2.3 What is Matplotlib? And What is Seaborn?
The visualization examples used throughout this chapter are primarily built using two Python libraries: matplotlib and seaborn.
The matplotlib homepage notes that “Matplotlib is a comprehensive library for creating static, animated, and interactive visualizations in Python.”3 Matplotlib enables users to generate many types of visualizations, while also retaining the ability to customize these visualizations’ appearance.
By convention, matplotlib.pyplot is aliased as plt.
The seaborn library is a newer, higher-level4 library, and is built on top of matplotlib. Since Seaborn directly handles Python’s dataframe structure, it enables a user to generate visualizations with fewer lines of code than would be required with matplotlib. Matplotlib is a bit less user-friendly, but offers the user more options for adjusting the plots’ appearance. Thankfully, these libraries are highly interoperable! Even a die-hard seaborn fan will still encounter scenarios in which the matplotlib customization capability comes in handy.
By convention, seaborn is aliased as sns. This is an homage to its namesake, as the library was named for Samuel Norman Seaborn, a fictional character on the television show “The West Wing.”

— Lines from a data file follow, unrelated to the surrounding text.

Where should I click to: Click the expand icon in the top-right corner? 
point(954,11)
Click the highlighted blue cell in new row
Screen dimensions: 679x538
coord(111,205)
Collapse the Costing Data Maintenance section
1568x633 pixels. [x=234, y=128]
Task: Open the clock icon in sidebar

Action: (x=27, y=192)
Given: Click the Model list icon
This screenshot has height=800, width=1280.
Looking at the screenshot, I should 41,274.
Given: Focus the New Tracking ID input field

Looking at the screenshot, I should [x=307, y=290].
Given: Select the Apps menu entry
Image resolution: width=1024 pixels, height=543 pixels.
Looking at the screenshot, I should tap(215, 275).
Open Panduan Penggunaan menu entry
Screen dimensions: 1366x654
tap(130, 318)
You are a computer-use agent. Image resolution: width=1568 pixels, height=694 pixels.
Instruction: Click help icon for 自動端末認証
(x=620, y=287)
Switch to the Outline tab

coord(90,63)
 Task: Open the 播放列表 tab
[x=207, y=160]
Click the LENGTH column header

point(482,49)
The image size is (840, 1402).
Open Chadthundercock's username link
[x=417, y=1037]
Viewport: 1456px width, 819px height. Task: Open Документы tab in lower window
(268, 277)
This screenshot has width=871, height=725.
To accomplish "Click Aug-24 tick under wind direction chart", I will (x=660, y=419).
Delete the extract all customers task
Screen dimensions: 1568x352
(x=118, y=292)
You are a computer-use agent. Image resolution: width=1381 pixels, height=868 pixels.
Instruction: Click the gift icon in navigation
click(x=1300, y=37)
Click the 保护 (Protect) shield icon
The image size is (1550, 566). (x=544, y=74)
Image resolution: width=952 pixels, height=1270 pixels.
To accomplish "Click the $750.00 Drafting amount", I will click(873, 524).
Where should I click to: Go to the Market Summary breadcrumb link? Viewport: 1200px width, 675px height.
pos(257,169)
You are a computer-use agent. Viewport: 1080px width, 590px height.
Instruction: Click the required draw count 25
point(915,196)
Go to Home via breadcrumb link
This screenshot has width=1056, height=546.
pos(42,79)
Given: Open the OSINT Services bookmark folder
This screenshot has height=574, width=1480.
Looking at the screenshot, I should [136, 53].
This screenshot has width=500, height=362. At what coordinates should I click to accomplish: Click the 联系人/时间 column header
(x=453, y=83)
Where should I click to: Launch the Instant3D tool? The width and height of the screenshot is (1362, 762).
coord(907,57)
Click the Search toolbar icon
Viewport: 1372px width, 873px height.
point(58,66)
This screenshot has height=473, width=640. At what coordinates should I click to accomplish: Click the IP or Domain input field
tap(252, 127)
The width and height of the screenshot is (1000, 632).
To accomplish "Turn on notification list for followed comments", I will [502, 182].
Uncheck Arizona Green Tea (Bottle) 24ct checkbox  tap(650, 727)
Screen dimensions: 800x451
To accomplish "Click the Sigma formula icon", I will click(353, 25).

Throughout the rest of this chapter, you will see examples of visualizations built with these two popular Python libraries. To make the code work, you should be sure to include these two statements in your script:
import seaborn as sns
import matplotlib.pyplot as plt
4 In computing, the term “high level” refers to an option that is less technically complex for the user. In a higher-level system, more features and requirements are abstracted away from the user; in a lower-level system, the user can be said to be “closer to the machine.”